Re: Why Oracle does not allow rollback of DDL statements?
Date: Mon, 10 Nov 2008 22:37:36 -0800 (PST)
On Nov 10, 11:06 pm, Serge Rielau <srie..._at_ca.ibm.com> wrote:
> That's the first I hear about that. Can you point to any docs explaining
> the behavior you imply? I'm also told that SQL Server (like DB2) has
> transactional DDL. Even TRUNCATE table is transactional.
Instead of reading marketing materials, try using the product.
I'm stuck with having to use it, so rather than reading "tickmarks"
a marketing "competitive" list, I aqctually have to deal with the blessed thing.
It is supposed to *be* there. However, it is so inconsistent as to
make it essentially unusable.
For example: Try to drop a table that is not there - a common example of a
"oops" statement in an upgrade script.
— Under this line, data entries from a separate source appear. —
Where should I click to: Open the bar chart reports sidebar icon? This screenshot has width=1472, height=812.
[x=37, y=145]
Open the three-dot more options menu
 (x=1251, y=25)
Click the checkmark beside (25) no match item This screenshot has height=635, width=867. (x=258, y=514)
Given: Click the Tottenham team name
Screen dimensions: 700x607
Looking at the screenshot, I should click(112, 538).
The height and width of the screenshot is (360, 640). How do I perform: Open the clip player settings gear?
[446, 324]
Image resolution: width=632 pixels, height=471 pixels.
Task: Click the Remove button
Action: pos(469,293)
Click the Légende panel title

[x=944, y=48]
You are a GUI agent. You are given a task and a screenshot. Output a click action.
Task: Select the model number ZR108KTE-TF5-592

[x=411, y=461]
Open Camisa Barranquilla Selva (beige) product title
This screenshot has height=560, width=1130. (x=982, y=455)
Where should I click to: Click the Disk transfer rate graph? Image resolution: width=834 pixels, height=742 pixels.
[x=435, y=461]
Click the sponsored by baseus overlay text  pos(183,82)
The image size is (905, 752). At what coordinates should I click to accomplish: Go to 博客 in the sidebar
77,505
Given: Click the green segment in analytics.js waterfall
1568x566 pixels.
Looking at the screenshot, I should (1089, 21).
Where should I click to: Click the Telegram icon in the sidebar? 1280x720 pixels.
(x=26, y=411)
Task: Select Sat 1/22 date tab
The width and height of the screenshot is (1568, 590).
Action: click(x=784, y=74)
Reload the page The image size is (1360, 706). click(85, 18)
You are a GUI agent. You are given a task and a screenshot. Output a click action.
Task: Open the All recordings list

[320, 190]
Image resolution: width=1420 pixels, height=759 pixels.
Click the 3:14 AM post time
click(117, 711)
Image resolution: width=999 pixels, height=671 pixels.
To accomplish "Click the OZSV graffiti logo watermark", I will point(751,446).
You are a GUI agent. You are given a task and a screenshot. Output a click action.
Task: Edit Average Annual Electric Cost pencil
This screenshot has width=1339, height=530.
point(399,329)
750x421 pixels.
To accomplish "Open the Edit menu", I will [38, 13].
It produces an error, but does NOT
cause a rollback to take place or lock other scripts out. Now, try to select form an incorrect table name - another common example
os a "oops" statement in an u[grade script. It produces an error, and DOES
put the transaction in a suspended state that is neither rollback nor commit:
if you are running the script interactively, you then have to manually take a
decision on which way it goes.
Do a search around the forums to see what folks are using to run
scripts - the example given to "reinforce how useful it is". *NO* one recommends that transactional DDL be used. Exactly and precisely
because it is not consistent in how it handles errors and what causes an auto
or manual rollback of a transaction in error. Let's not get into logfile overheads...
Which makes it, to me, essentially the equivalent of "not there":
care less what the marketing nonsense says.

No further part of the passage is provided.